Wednesday, September 18, 2013

What is the configuration cache

You might have seen the term configuration cache if you've played around with libcouchbase or the Couchbase PHP extension, but its not very well documented anywhere. So what is the configuration cache? To answer that question I should probably start by describing how the
client work.

libcouchbase is what we call a smart client; which means it reacts to changes in the topology of the cluster. So how does the client do this? When it is instanciated the first thing is does is to connect to the cluster (streaming REST call) receive notifications for changes in the topology. This doesn't sound like a problem, but it might become one. Unfortunately these REST streaming connection is not only time consuming to set up (compared to the data connections) and relatively resource hungry on the server side, so they don't fit very well in a scenario where you have a large amount of client or short lived connections.

It is not uncommon for people deploying PHP applications to run thousands of PHP processes, which would mean thousands of connections to the REST interface. The data connections are really cheap and fast to set up, so they're not causing any problems with this kind of deployment. In older versions of Couchbase I have unfortunately seen the cluster becoming unstable with such a high number of clients connecting to it.

When you think of it most clusters are running in a steady state most of the time. You don't add/remove nodes to the cluster very often, so I would guess that in 99% of the time clients will NEVER receive an update from the cluster that its topology is changing. This makes the information extremely well suited for caching, and thats exactly what the configuration cache is.
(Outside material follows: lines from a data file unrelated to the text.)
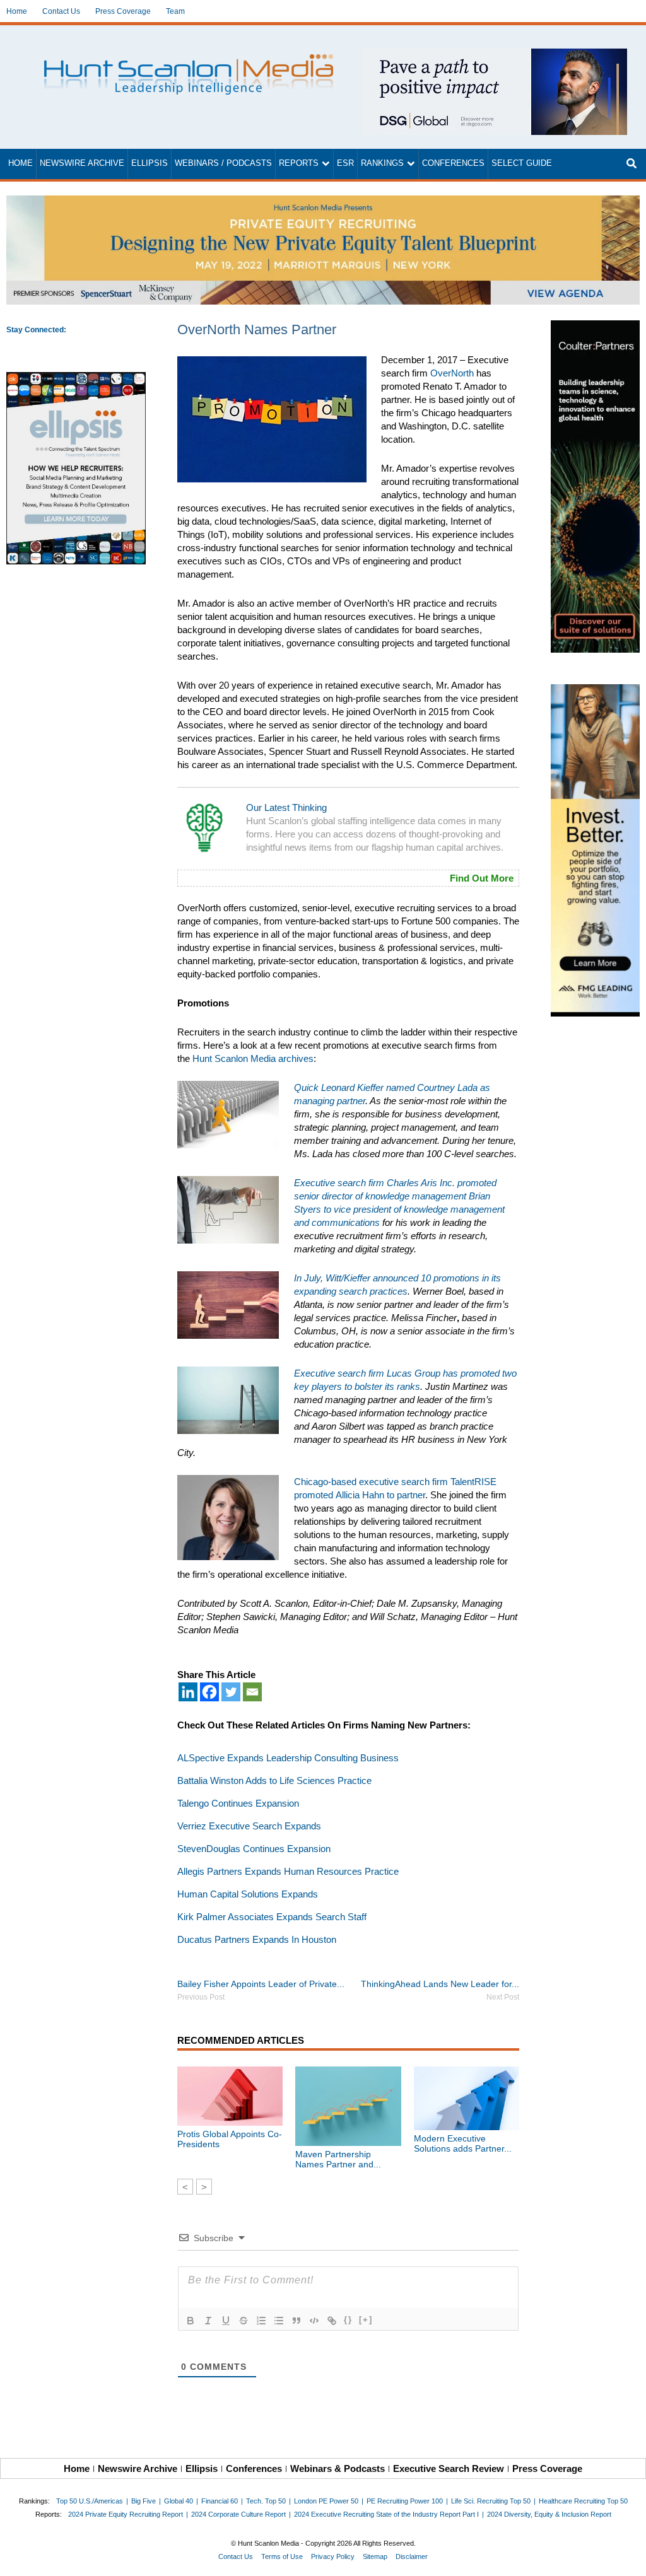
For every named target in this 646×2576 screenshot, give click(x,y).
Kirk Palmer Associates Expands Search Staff (272, 1916)
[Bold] (190, 2320)
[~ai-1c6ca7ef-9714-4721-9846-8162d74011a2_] (494, 55)
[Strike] (243, 2320)
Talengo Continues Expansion (238, 1803)
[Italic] (208, 2320)
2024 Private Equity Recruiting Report (125, 2514)
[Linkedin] (188, 1691)
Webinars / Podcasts (223, 163)
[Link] (332, 2320)
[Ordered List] (261, 2320)
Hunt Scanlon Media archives (253, 1058)
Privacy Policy (333, 2556)
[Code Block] (314, 2320)
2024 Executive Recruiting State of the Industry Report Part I (386, 2514)
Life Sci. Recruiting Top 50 (491, 2501)
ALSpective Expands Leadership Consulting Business (288, 1757)
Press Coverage (123, 11)
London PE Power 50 (326, 2501)
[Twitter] (230, 1691)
It is really simple, but yet so effective:
  • When the client is instanciated it looks for a named file in the filesystem.
    • If it is there it assumes that to be the current cluster configuration and starts using it.
    • If it isn't there it starts the normal bootstrap logic to get the configuration from the cluster, and writes it to the file.
  • Whenever we try to access an item on a node and the node tells us that we tried to communicate to the wrong node, we invalidate the cache and request a new copy of the configuration cache.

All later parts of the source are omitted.